Quirinale in pressing: “Serve unità basta giochini”

La soddisfazione di Sergio Mattarella per il primo, concreto segnale di una coesione nazionale a lungo (e invano) invocata è pari alla discrezione con cui il capo dello Stato si è mosso in queste ultime settimane.

La soddisfazione di Sergio Mattarella per il primo, concreto segnale di una coesione nazionale a lungo (e invano) invocata è pari alla discrezione con cui il capo dello Stato si è mosso in queste ultime settimane.

Al di là degli appelli pubblici, infatti, al Quirinale si è registrato un attivismo come non lo si vedeva da tempo, con il presidente della Repubblica impegnato in prima persona a fare quanto in suo potere per provare a uscire da un clima di conflittualità che stride non poco con il momento di emergenza che il Paese sta vivendo. E proprio sullo scostamento di bilancio aveva puntato Mattarella quando, lo scorso 3 novembre, aveva ricevuto al Colle i presidenti di Camera e Senato. «Sarà quello il passaggio dove si può e si deve dare finalmente un segnale di unità», era stato il ragionamento del capo dello Stato nel faccia a faccia con Roberto Fico ed Elisabetta Casellati. Una riflessione rivolta soprattutto alla seconda carica dello Stato, forse perché è a Palazzo Madama che i numeri sono più incerti o forse perché più sensibile – per sua storia politica personale – alle ragioni dell’opposizione. In quell’occasione, d’altra parte, il tema della coesione nazionale fu praticamente l’unico argomento di confronto. Mattarella, ci mancherebbe, è sempre stato sensibile all’argomento. Ma con la curva dei contagi che stava tornando a crescere senza sosta tanto da ipotizzare un nuovo lockdown, il capo dello Stato aveva deciso di rompere gli indugi. «Basta rimpalli di responsabilità, basta scaricabarile, basta con una marea di proposte diverse e contrapposte che servono solo a confondere le acque e che non portano a niente», era stato il senso delle sue parole. Si arrivò persino a ragionare sul dar vita a un tavolo permanente tra maggioranza e opposizione sulla falsa riga delle commissioni bicamerali, modello Copasir.

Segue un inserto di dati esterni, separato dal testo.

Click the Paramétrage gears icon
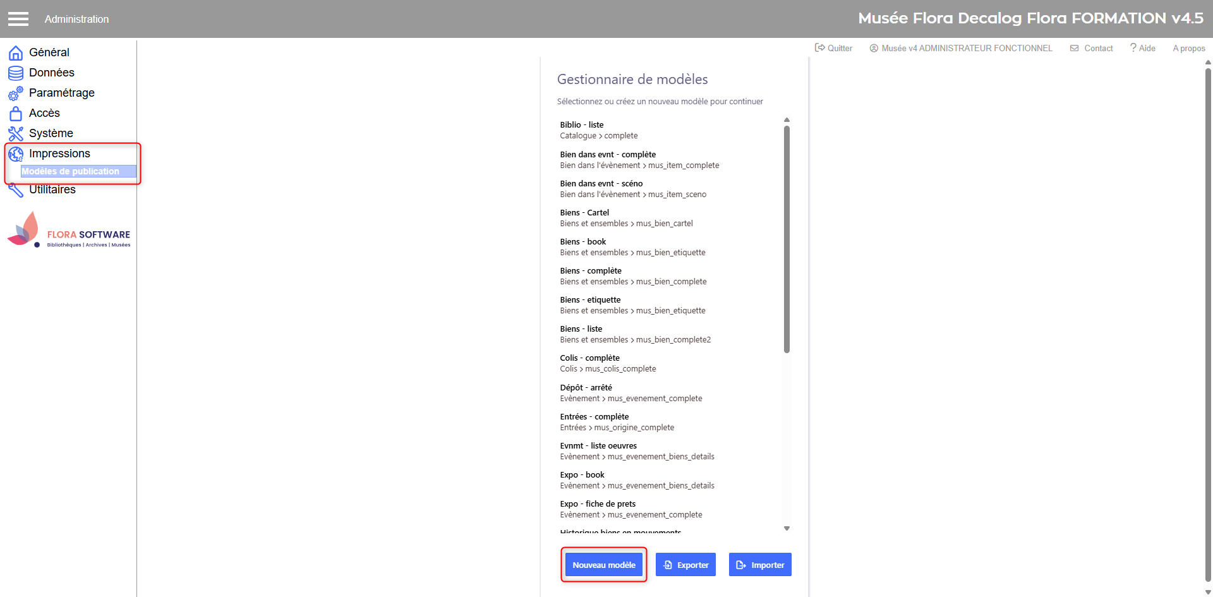This screenshot has height=597, width=1213. pos(16,93)
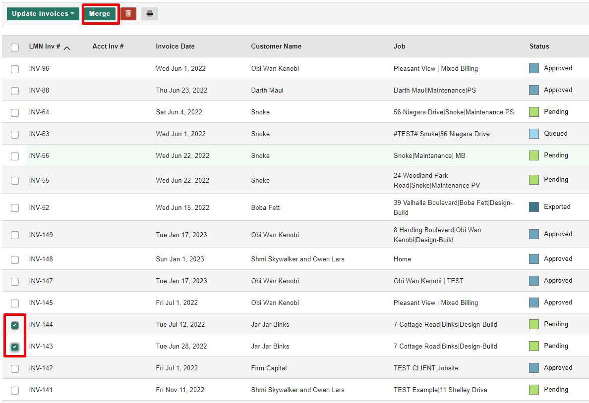Click the sort arrow beside LMN Inv #
This screenshot has height=403, width=589.
coord(67,48)
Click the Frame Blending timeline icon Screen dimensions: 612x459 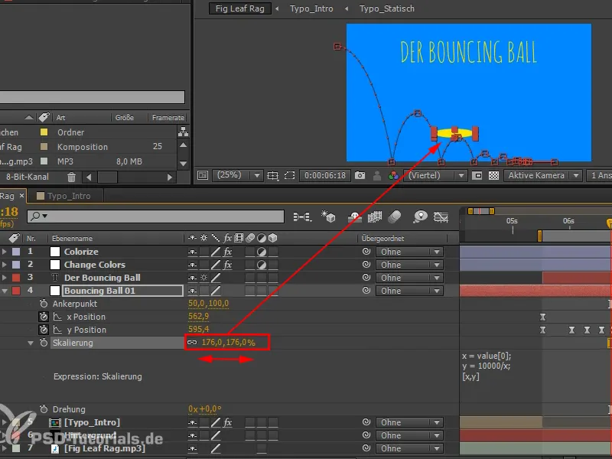click(x=375, y=217)
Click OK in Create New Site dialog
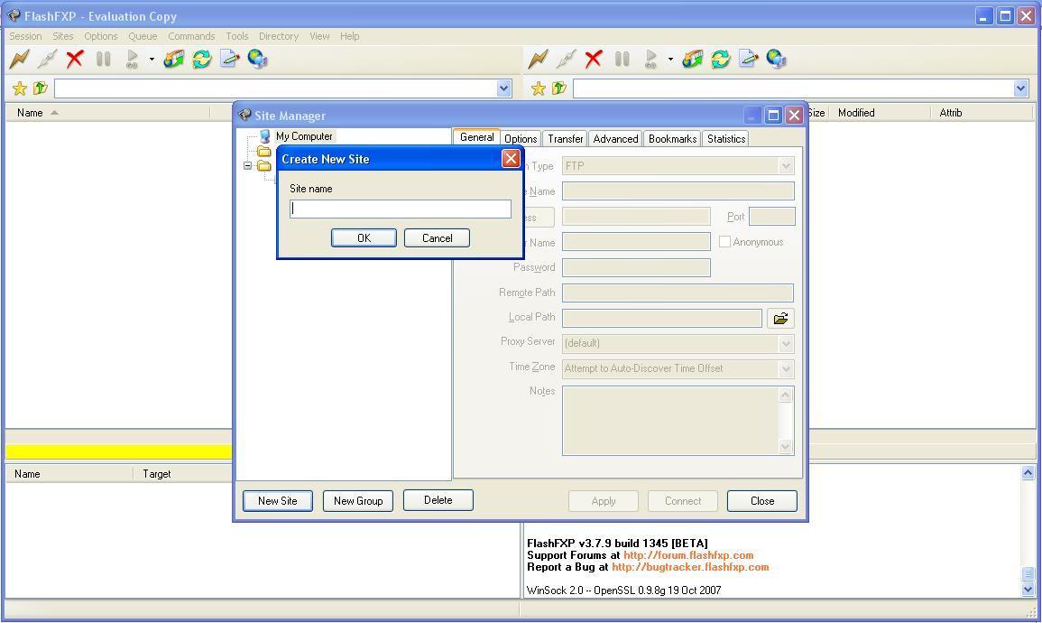The height and width of the screenshot is (623, 1042). [364, 238]
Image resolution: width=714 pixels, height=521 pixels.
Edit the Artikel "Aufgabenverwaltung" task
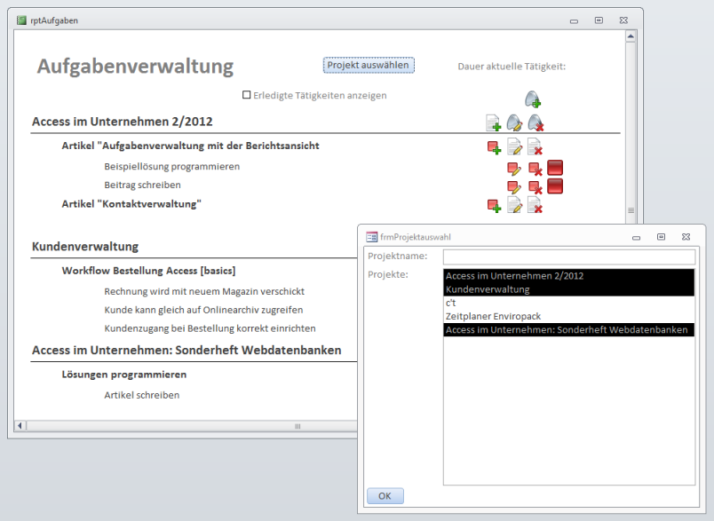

Questo, dunque, il quadro all’interno del quale si è mosso il capo dello Stato nell’ultimo mese. Fino a ieri, quando finalmente è arrivato il primo segnale concreto, con il voto di tutte le opposizioni sullo scostamento di bilancio (ovvero l’autorizzazione a nuovo deficit per otto miliardi di euro). Un primo risultato concreto, al netto del fatto che a trainare l’opposizione è stato soprattutto un Silvio Berlusconi decisissimo fin da mercoledì a far suo l’appello all’unità di Mattarella, mentre Matteo Salvini si è trovato nell’inconsueta condizione di dover «rincorrere» (e, forse, alla fine votare «sì» per non prestare il fianco al Cavaliere).

Finalmente, insomma, il capo dello Stato ha potuto tirare un sospiro di sollievo. Anche se ieri dal Quirinale non filtrava alcun trionfalismo. «Mi sono limitato a chiedere atti improntati alla collaborazione e che dessero l’immagine di un Paese unito, niente altro. Il merito è tutto e solo del Parlamento», ha ripetuto nel pomeriggio ai suoi interlocutori il capo dello Stato. Che nei giorni scorsi ha avuto una risposta pronta anche a chi ipotizzava – con una certa preoccupazione – che eventuali convergenze parlamentari potessero aprire la strada a rimpasti o crisi di governo. Sul punto Mattarella non sembra affatto propenso a smottamenti. A gennaio entrerà nell’ultimo anno di mandato, con il semestre bianco che si aprirà il 3 agosto. E con questo timing – unito all’emergenza sanitaria ancora in corso – l’ultima cosa che auspica il presidente della Repubblica è doversi imbarcare in girandole di poltrone al governo o crisi al buio. Perché è del tutto evidente che le priorità sono altre.